If you live inside the Beltway hothouse, you’re practically fainting from all the Trump taunts against the media, from the CNN faux-wrestling video to the cosmetic slap at Mika Brzezinski.

But out in the rural heartland, it’s a different story.

That viewpoint snuck onto the New York Times op-ed page courtesy of Robert Leonard, an Iowa radio news director who talks to plenty of Trump supporters in his part of the state.

And guess what? They don’t much care about wrestling videos and insulting cable news hosts. They think the president is doing just fine, that the media are out to get him, and that most of what obsesses the press is just noise.

He writes: “What I do hear from my conservative friends — most still ardent Trump supporters — is a collective yawn at the Washington maelstrom.
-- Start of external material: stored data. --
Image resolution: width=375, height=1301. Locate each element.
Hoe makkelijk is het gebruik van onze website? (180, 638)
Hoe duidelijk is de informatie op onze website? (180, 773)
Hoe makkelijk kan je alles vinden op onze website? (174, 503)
Few care about his tweets — even about Mika Brzezinski and Joe Scarborough and the CNN body slam. The whacking of James Comey? About time. President Obama’s appointee anyway. Mr. Trump’s asking if Mr. Comey could drop the Michael Flynn investigation? It was a simple question, not obstruction of justice. The Comey testimony? Vindication for Mr. Trump! Mr. Comey is a leaker, he lied under oath, and he’s going down. He’ll be lucky if he doesn’t serve prison time.”

And then Leonard gets at an underlying reality that many media folks miss:

“For many conservatives, they support Mr. Trump because he’s their de facto leader in a cultural war. Liberals mock Christianity and demean Christian morals. Conservatives respect our police and military, while liberals romanticize street thugs. Conservatives’ tax dollars help pay for public schools and colleges that indoctrinate liberal values.”
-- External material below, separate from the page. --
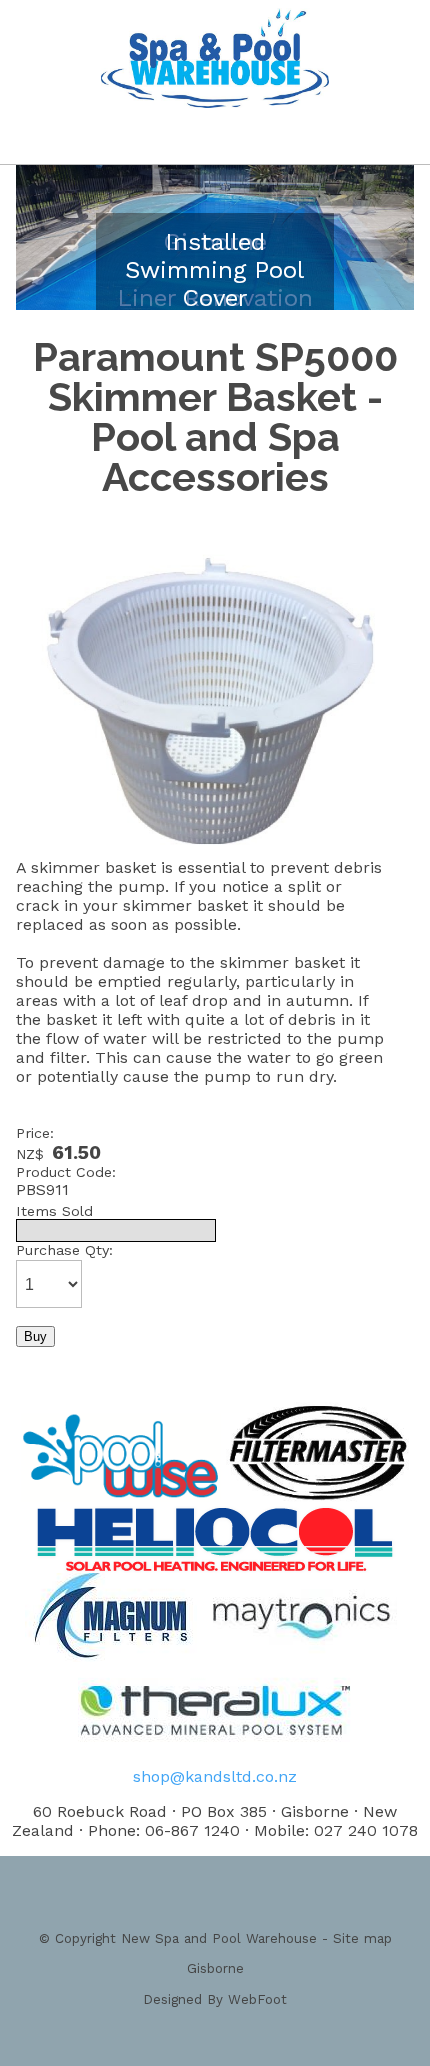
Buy (35, 1336)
That doesn’t make them right, but it’s a point of view that isn’t terribly popular in New York and Washington, and which must be reckoned with. The president’s attacks on media figures, even if sometimes tasteless, are seen by some people as slamming a group of elitists that doesn’t respect them. (In a Politico poll, 52 percent said Trump’s Mika tweets made them view him less favorably, and 17 percent said more favorably.)
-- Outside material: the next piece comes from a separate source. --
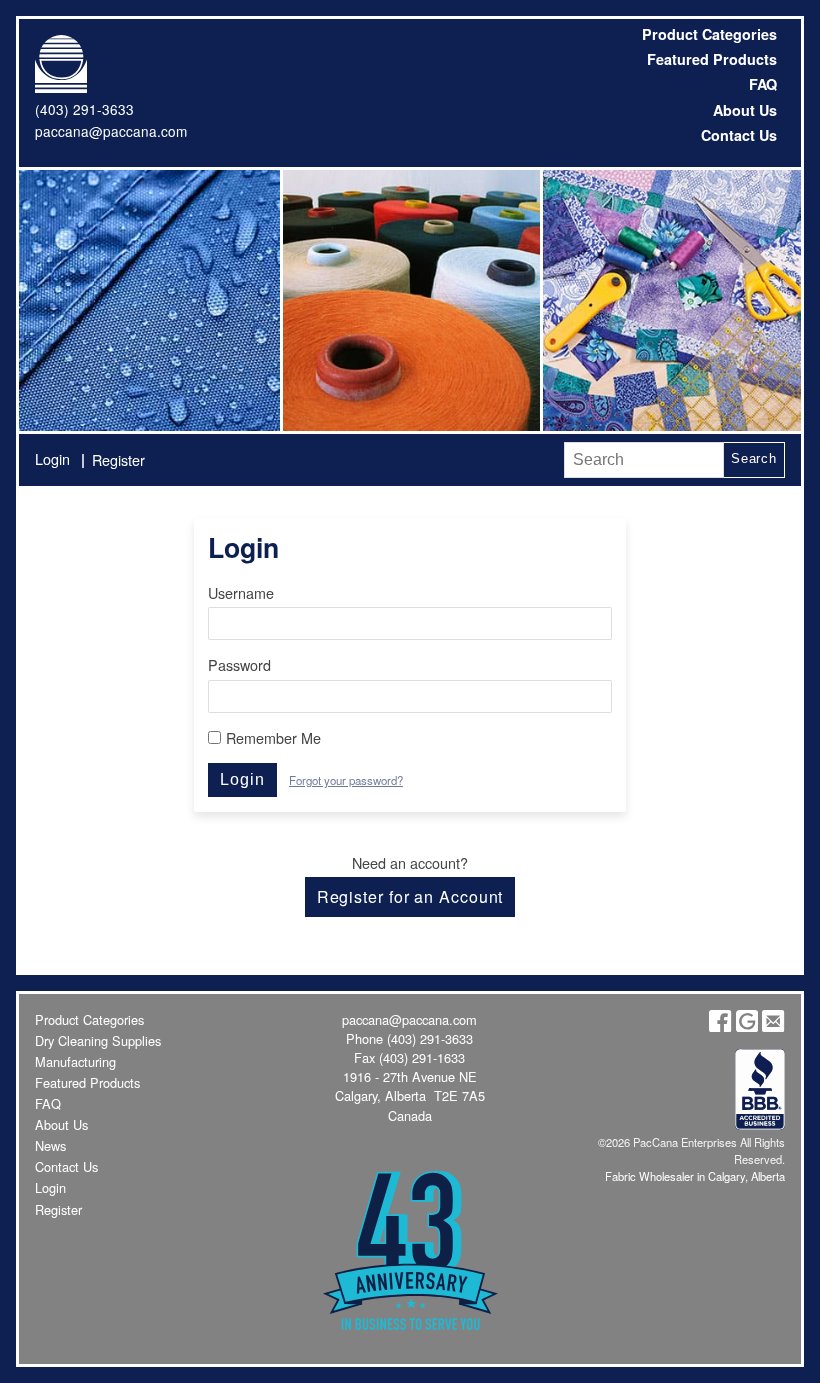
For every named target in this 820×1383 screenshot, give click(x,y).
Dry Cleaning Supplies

But Leonard then takes a detour. Having noted that in his area Fox News is on in most restaurants and bars, he apparently doesn’t watch much of it. He says he thinks it’s unfair. And he writes “only that network has the power to convince conservatives” that it’s in their best interest “to dump Mr. Trump.”

First, Leonard vastly overestimates the power of any news outlet against the presidential megaphone. Barack Obama complained about Fox all the time, but that never stopped him from being elected and reelected.

Second, the news director seems to think that Fox operates under daily marching orders. There are certainly voices at this network sympathetic to Trump, from Sean Hannity to “Fox & Friends.” But the straight news broadcasts are a different story. And some of Fox’s most prominent conservative commentators—Charles Krauthammer, Steve Hayes, Karl Rove, Rich Lowry, Jonah Goldberg—opposed him during the campaign and remain largely critical.

Having demonstrated a deft feel for why Trump is largely immune to the media onslaught, Leonard resorts to wish fulfillment in imagining a scenario to drive the president from office.